- Shelburne Township, Minnesota Location within the state of Minnesota Shelburne Township, Minnesota Shelburne Township, Minnesota (the United States)
- Coordinates: 44°14′16″N 96°1′39″W﻿ / ﻿44.23778°N 96.02750°W
- Country: United States
- State: Minnesota
- County: Lyon

Area
- • Total: 35.9 sq mi (93.1 km^{2})
- • Land: 34.9 sq mi (90.4 km^{2})
- • Water: 1.0 sq mi (2.7 km^{2})
- Elevation: 1,654 ft (504 m)

Population (2000)
- • Total: 180
- • Density: 5.2/sq mi (2/km^{2})
- Time zone: UTC-6 (Central (CST))
- • Summer (DST): UTC-5 (CDT)
- FIPS code: 27-59440
- GNIS feature ID: 0665585

= Shelburne Township, Lyon County, Minnesota =

Shelburne Township is a township in Lyon County, Minnesota, United States. The population was 180 at the 2000 census.

== History ==
Shelburne Township was organized in 1879.

==Geography==
According to the United States Census Bureau, the township has a total area of 35.9 square miles (93.1 km^{2}), of which 34.9 square miles (90.4 km^{2}) is land and 1.0 square mile (2.7 km^{2}) (2.92%) is water.

==Demographics==
As of the census of 2000, there were 180 people, 73 households, and 54 families residing in the township. The population density was 5.2 people per square mile (2.0/km^{2}). There were 84 housing units at an average density of 2.4/sq mi (0.9/km^{2}). The racial makeup of the township was 99.44% White and 0.56% Native American.

There were 73 households, out of which 30.1% had children under the age of 18 living with them, 68.5% were married couples living together, 1.4% had a female householder with no husband present, and 24.7% were non-families. 21.9% of all households were made up of individuals, and 9.6% had someone living alone who was 65 years of age or older. The average household size was 2.47 and the average family size was 2.91.

In the township the population was spread out, with 22.8% under the age of 18, 7.8% from 18 to 24, 26.7% from 25 to 44, 23.3% from 45 to 64, and 19.4% who were 65 years of age or older. The median age was 43 years. For every 100 females, there were 114.3 males. For every 100 females age 18 and over, there were 113.8 males.

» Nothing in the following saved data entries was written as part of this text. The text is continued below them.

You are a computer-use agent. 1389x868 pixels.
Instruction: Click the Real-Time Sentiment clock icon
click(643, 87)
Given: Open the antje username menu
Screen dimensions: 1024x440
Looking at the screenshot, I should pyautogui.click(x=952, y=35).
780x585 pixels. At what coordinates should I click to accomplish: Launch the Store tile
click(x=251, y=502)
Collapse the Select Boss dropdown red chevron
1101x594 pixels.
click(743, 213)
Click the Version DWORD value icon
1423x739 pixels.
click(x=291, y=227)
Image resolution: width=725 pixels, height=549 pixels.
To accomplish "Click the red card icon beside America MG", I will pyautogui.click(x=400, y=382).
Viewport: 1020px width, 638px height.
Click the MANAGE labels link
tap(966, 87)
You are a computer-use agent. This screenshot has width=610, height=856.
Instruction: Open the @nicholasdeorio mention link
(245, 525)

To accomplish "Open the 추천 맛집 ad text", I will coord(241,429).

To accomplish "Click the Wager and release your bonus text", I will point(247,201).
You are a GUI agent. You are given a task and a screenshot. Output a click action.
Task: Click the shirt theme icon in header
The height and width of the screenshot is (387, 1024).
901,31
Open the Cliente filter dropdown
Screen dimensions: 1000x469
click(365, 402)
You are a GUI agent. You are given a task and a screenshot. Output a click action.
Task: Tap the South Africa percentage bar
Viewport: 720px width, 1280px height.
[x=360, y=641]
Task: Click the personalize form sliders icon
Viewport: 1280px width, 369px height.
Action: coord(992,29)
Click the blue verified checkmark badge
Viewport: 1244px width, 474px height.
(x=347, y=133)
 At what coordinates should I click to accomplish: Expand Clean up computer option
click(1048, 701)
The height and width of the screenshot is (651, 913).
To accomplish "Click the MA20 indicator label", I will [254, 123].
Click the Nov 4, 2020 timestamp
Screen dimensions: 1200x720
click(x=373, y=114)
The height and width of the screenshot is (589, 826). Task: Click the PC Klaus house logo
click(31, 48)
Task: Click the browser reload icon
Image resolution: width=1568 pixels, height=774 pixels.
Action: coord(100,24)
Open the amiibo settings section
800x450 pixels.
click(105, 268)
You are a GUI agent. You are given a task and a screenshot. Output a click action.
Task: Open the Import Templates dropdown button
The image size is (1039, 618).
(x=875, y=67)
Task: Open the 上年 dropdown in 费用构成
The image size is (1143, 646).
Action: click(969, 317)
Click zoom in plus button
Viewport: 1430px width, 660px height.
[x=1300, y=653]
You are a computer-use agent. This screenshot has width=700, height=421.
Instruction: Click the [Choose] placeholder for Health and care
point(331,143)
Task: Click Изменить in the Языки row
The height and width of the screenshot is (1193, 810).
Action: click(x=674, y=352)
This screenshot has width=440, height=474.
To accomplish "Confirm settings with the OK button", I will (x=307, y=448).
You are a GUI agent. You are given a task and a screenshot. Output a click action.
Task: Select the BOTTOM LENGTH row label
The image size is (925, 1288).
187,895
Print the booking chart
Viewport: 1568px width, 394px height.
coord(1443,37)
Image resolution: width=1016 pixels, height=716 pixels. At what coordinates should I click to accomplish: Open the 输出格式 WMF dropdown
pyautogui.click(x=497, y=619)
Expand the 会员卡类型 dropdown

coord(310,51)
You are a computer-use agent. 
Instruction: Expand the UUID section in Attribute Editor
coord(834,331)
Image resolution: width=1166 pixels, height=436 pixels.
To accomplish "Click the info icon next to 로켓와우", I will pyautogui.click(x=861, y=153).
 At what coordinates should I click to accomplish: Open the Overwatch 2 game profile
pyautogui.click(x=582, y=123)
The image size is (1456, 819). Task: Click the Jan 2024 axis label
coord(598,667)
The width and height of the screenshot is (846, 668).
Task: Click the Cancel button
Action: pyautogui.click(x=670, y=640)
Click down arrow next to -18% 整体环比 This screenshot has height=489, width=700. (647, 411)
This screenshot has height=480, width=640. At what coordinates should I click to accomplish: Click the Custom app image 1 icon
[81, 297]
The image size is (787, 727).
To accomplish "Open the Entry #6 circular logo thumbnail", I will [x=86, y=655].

The median income for a household in the township was $32,917, and the median income for a family was $39,375. Males had a median income of $25,938 versus $30,417 for females. The per capita income for the township was $16,171. About 1.9% of families and 4.3% of the population were below the poverty line, including none of those under the age of eighteen or sixty five or over.